*** PROVIDED RECORDS ***

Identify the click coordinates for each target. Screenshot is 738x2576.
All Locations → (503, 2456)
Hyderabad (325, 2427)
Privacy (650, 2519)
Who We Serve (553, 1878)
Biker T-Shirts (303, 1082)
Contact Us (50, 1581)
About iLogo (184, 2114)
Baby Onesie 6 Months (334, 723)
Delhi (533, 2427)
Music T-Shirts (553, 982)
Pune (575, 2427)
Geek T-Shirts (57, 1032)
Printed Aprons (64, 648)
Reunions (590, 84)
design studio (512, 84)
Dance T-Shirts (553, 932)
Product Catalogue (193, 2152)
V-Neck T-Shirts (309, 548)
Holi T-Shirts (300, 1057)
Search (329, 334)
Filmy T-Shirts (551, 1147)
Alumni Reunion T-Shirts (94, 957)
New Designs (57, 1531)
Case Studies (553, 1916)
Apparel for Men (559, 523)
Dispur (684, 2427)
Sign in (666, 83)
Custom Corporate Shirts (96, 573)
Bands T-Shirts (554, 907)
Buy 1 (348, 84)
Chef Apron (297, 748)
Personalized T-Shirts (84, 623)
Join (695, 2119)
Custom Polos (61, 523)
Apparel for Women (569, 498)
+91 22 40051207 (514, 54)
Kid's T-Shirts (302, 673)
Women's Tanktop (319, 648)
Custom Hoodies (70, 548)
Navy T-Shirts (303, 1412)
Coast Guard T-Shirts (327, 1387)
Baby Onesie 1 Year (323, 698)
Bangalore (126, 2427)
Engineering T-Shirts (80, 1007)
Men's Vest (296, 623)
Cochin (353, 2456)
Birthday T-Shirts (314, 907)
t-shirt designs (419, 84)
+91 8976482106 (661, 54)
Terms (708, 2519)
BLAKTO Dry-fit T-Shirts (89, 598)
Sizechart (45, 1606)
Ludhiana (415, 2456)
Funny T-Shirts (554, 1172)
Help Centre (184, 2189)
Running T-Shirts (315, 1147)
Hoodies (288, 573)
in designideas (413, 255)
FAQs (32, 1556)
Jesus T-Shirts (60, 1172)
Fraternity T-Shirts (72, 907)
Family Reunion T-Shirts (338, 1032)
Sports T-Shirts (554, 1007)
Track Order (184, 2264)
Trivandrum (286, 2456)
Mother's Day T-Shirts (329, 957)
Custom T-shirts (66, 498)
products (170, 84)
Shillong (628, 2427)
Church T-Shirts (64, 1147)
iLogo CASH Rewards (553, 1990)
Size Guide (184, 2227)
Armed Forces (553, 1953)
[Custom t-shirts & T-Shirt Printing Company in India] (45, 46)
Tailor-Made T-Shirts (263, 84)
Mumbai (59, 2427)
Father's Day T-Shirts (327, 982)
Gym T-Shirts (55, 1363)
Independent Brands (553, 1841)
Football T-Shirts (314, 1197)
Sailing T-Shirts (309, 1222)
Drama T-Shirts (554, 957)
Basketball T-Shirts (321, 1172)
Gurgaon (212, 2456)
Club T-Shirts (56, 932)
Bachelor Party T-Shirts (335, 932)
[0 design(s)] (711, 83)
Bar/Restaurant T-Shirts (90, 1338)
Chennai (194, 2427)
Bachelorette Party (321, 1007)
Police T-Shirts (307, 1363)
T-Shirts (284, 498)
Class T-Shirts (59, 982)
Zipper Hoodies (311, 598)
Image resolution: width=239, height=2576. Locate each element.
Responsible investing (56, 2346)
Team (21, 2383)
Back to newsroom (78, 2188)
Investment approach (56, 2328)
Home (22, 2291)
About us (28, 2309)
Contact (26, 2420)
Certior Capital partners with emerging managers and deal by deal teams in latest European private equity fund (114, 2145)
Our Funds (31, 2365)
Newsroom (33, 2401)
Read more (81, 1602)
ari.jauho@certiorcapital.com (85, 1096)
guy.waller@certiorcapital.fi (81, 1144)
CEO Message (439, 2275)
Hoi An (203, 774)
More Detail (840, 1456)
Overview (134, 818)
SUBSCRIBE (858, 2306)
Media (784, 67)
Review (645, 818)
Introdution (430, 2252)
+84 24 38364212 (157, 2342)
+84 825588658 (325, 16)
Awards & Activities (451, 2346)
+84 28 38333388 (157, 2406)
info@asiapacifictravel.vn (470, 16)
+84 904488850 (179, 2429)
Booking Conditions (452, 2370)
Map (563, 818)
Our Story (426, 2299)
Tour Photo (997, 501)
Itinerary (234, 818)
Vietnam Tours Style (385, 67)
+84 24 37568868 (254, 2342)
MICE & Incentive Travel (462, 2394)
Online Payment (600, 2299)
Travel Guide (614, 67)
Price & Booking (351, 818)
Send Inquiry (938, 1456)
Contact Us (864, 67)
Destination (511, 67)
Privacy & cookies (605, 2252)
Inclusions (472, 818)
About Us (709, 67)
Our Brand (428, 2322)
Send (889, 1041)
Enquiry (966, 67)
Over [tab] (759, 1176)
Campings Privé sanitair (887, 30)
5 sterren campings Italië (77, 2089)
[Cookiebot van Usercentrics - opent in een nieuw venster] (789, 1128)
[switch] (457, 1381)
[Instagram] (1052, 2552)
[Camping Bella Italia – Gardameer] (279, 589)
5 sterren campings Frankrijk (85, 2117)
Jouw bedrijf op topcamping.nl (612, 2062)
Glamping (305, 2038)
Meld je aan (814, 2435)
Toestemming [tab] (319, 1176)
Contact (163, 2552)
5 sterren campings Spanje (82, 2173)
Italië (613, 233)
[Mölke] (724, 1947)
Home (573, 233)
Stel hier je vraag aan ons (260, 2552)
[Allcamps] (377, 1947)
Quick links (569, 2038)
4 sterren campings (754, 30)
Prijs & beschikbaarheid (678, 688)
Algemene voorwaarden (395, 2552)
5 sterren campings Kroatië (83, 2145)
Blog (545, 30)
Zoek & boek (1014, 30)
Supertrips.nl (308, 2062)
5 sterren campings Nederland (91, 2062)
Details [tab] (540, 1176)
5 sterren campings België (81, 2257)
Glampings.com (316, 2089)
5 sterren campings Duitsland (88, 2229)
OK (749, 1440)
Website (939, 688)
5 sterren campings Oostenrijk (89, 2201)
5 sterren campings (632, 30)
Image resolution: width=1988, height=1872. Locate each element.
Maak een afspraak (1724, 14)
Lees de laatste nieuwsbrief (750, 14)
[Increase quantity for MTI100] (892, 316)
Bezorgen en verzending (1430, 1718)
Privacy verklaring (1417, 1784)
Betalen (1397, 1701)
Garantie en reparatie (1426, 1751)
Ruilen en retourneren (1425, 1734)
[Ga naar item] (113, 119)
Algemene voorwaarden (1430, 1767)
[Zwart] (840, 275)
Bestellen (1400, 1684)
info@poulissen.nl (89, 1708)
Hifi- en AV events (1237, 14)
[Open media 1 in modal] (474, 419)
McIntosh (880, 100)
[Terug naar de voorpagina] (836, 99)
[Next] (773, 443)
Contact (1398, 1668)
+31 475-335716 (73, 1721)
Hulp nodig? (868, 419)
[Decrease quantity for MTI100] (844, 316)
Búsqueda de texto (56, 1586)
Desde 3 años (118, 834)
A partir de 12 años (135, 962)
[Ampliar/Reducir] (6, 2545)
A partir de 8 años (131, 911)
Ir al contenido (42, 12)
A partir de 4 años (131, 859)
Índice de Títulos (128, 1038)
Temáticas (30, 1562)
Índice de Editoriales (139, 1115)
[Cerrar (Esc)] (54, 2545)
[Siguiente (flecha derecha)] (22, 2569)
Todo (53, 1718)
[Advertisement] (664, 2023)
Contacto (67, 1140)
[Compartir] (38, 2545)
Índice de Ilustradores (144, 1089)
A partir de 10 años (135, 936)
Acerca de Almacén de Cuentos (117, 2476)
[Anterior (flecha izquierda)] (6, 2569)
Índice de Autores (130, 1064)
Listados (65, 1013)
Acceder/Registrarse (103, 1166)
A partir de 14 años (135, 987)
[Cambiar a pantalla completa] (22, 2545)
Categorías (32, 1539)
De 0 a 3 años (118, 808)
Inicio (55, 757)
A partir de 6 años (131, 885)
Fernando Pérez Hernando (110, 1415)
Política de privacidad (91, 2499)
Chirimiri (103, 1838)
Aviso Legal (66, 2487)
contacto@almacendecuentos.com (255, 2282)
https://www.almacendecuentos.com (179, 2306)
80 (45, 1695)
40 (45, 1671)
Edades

*** End of PROVIDED RECORDS ***

Reproduce the lines of the entries above from the one with "Responsible investing (56, 2346)" to the one with "Review (645, 818)", both included, exactly and without any other line.

Responsible investing (56, 2346)
Team (21, 2383)
Back to newsroom (78, 2188)
Investment approach (56, 2328)
Home (22, 2291)
About us (28, 2309)
Contact (26, 2420)
Certior Capital partners with emerging managers and deal by deal teams in latest European private equity fund (114, 2145)
Our Funds (31, 2365)
Newsroom (33, 2401)
Read more (81, 1602)
ari.jauho@certiorcapital.com (85, 1096)
guy.waller@certiorcapital.fi (81, 1144)
CEO Message (439, 2275)
Hoi An (203, 774)
More Detail (840, 1456)
Overview (134, 818)
SUBSCRIBE (858, 2306)
Media (784, 67)
Review (645, 818)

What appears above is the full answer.